中国を繙く29

「支那」は本当に悪くない言葉か(6)

櫻井澄夫

   話を続ける。石原氏の発言を巡って、様々な批判が中国のマスコミを通じて行われた。その話の中で「支那」問題について、もっともまとまった見解を寄せたのは、「人民日報」であろう。五月七日の人民日報は「支那′ケ流考」という論文を載せ、「支那派」の批判を行い、四月十九日の解放日報も「支那」問題に触れている。その後、呉智英氏はSAPIOの七月二八日号で、「人民日報の支那呼称問題は非論理的で日本差別である」との批判を展開している。同氏は、「戦争状態にある二国間で侮辱感情が湧き起こることは歴史上普通に見られることですが、それを理由に国の呼称を変えろという異常な主張をしているのは、支那だけです。しかも、この主張は事実上日本に対してのみなされているのです。支那と戦争し、植民地支配をしたのは日本だけではありません。イギリスは日本よりはるかに早く支那侵略を開始し、一昨年返還するまで支那領土を一世紀半も我がものとしていました。ほぼ同時期に侵略を開始したポルトガルは、今なお支那領土に軍隊を駐留し支配しています。イギリスが支那を「支那China(チャイナ)」と呼び、ポルトガルが支那を「支那China(シーナ)と呼ぶことはなぜ一度も問題にされないのでしょう。」ここでわかることは呉氏は、支那もChinaもシナもすべて同じと見ていることである。イギリスが「中国」を「支那」と呼んでいるなどという事実はないだろう。私は支那とChinaの起源が同じであることは認めるが、現在もまったく同じ意味を持つとは考えない。それは前に触れた清国人(*)チャンコロ、Japan(Japanese)とJapとの関係と同じである。ここにこの人の言葉のあらっぽさ、すり替え、欺瞞が見て取れる。

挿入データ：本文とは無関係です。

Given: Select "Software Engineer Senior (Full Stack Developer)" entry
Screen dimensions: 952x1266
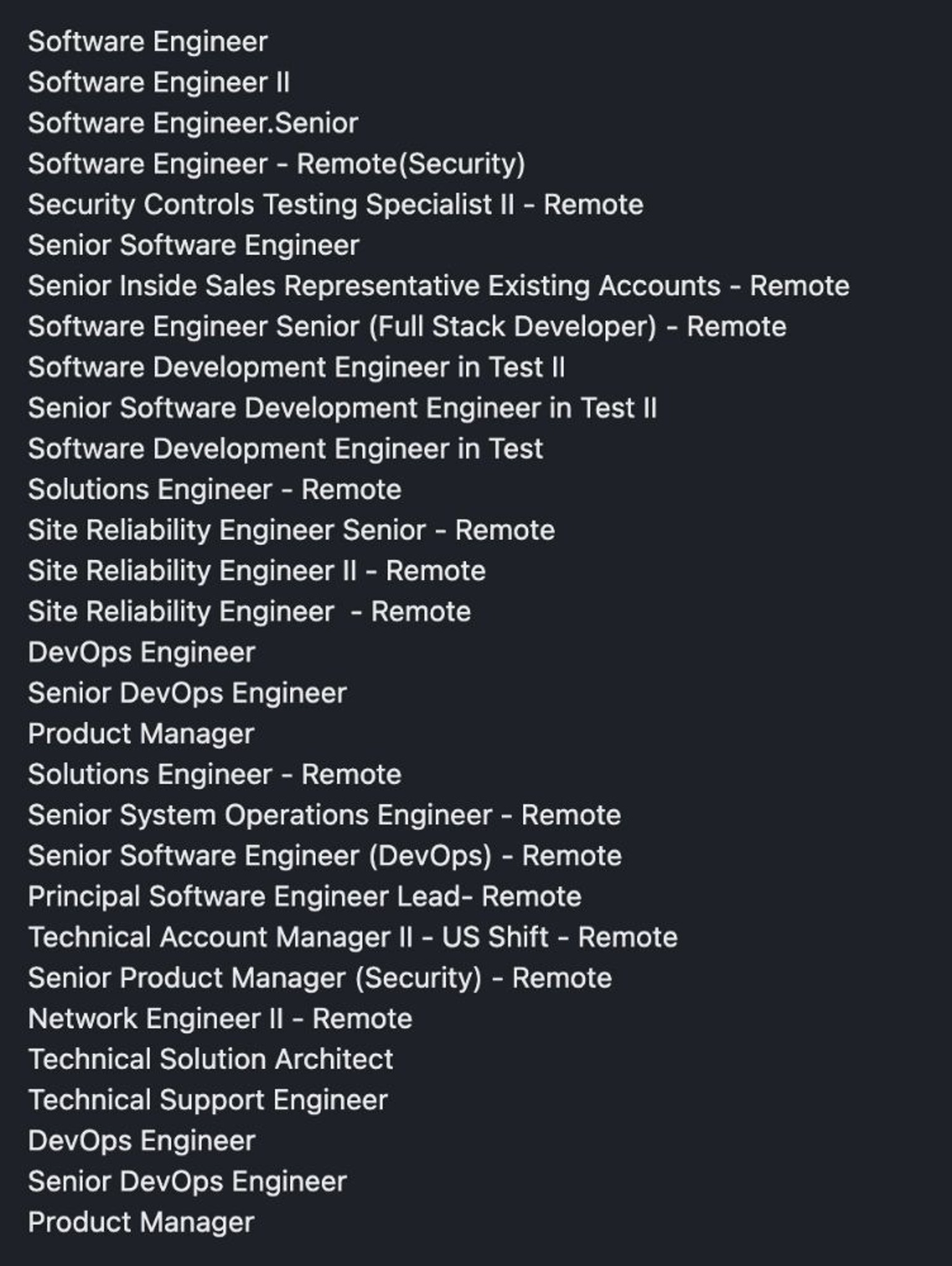Looking at the screenshot, I should pyautogui.click(x=407, y=327).
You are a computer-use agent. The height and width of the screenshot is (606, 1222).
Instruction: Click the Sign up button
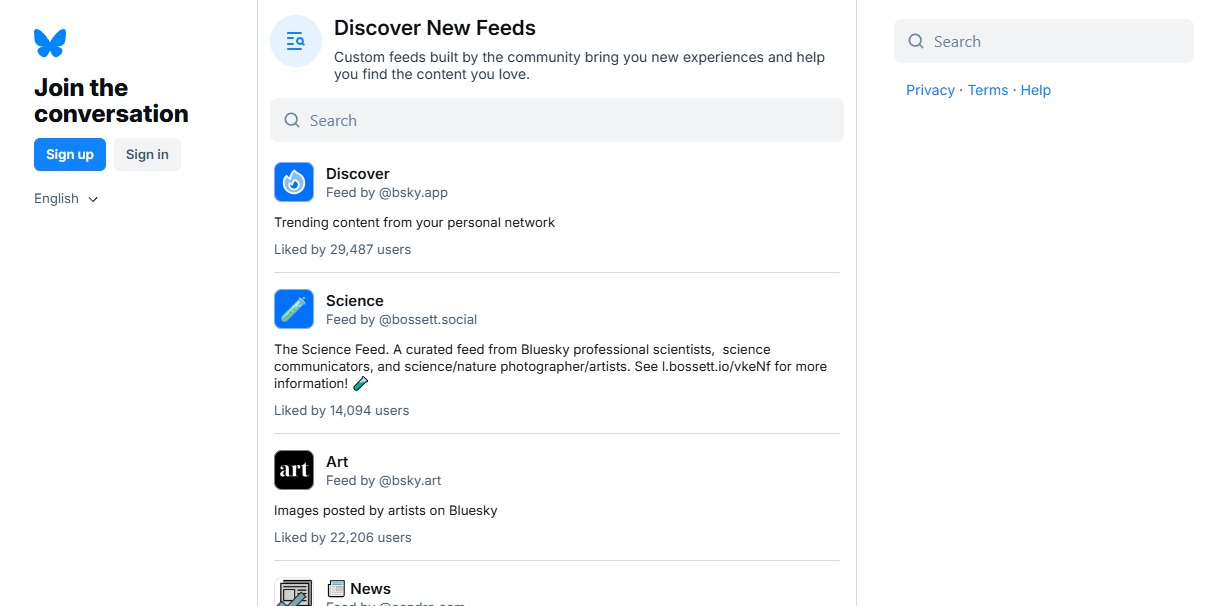click(69, 154)
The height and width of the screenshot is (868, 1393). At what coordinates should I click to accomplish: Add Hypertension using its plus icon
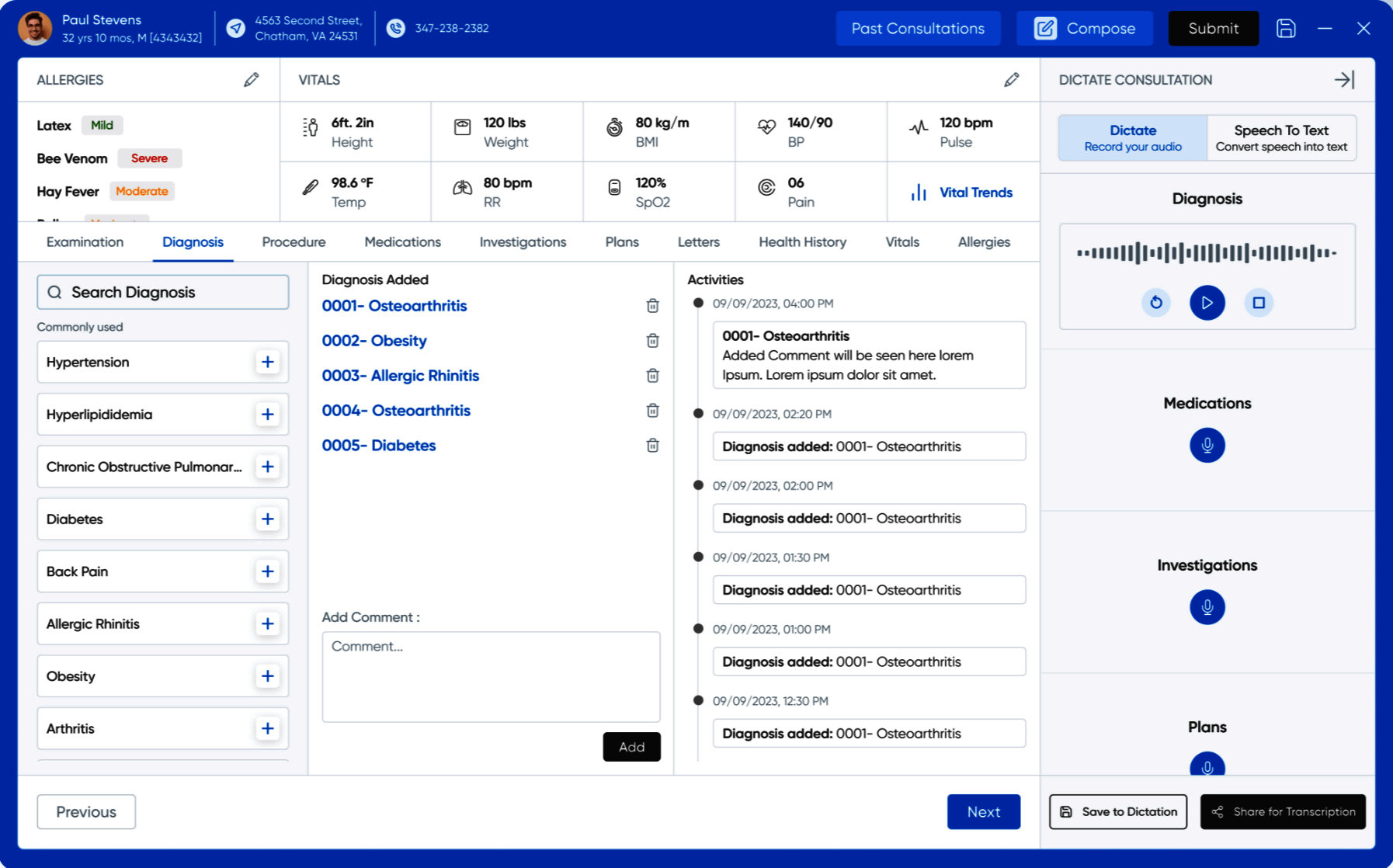267,362
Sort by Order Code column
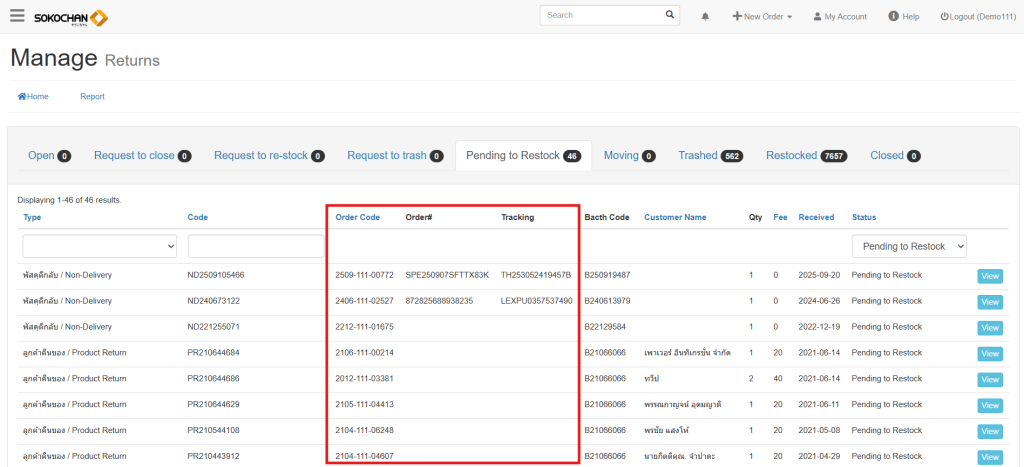The height and width of the screenshot is (467, 1024). click(357, 217)
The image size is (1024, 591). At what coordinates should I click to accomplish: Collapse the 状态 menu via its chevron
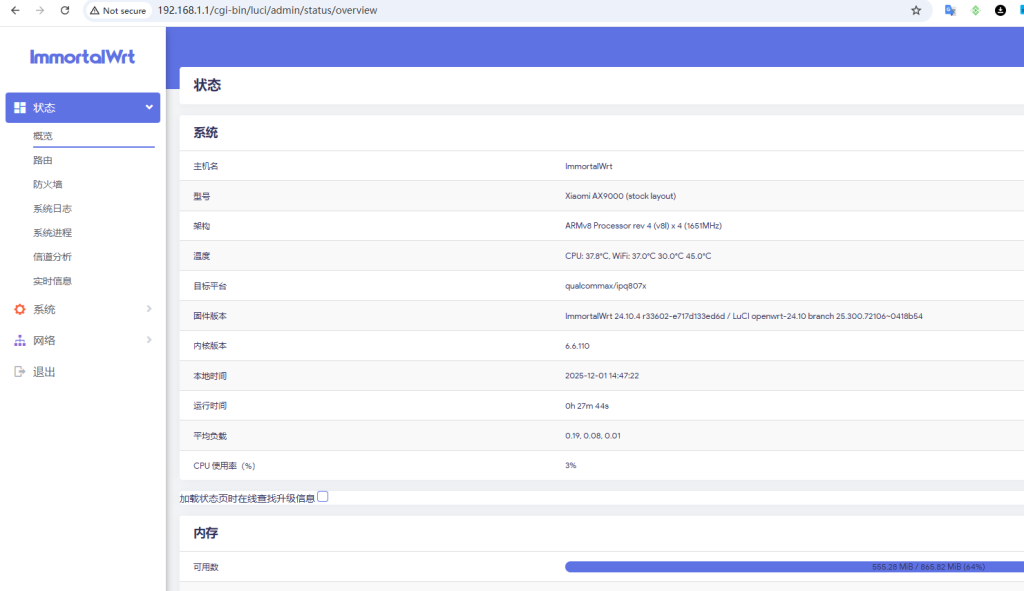pyautogui.click(x=148, y=107)
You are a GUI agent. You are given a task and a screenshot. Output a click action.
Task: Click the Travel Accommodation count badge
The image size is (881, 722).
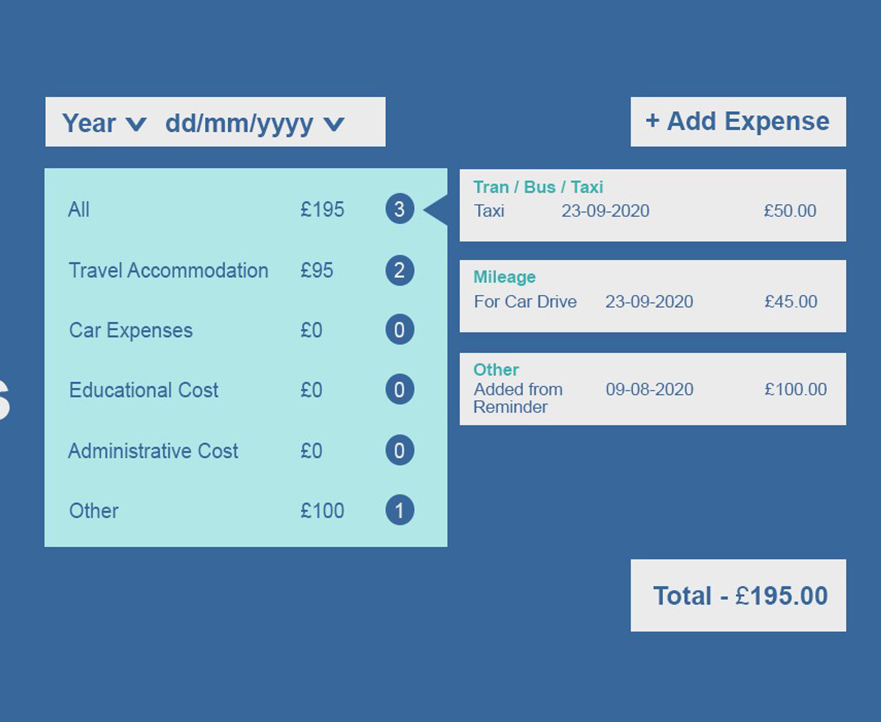(399, 270)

   さて中国の人たちのシナに関し、何が悪くどうすべきであるといっているのだろうか。学習してみよう。「支那」という文字がいけないのか、シナの音も我慢ならないのか、どちらも(他の国の人ならいいが)日本人が使うからいけないのか。そのあたりが日本人の一部の人には理解できないのである。それゆえ、その人たちにより「日本差別」という言葉が使用される。公平に見て、呉氏や石原氏の知識や見解にも疑問があるが、人民日報など中国の論文も、日本人の疑問には十分答えていないし、日本人一般の「支那」使用の歴史を十分学習していないと思う。それが依然として一部日本人の「支那派」を勢いつかせている原因ともなり、呉氏の弁による、「私より若い人たちで支那を「支那」と書く人も増えてきた」背景になっているのではないか。

   この問題はまだまだ収束の兆しがない。今回はスペースがないそうなので、残念だがこの辺で。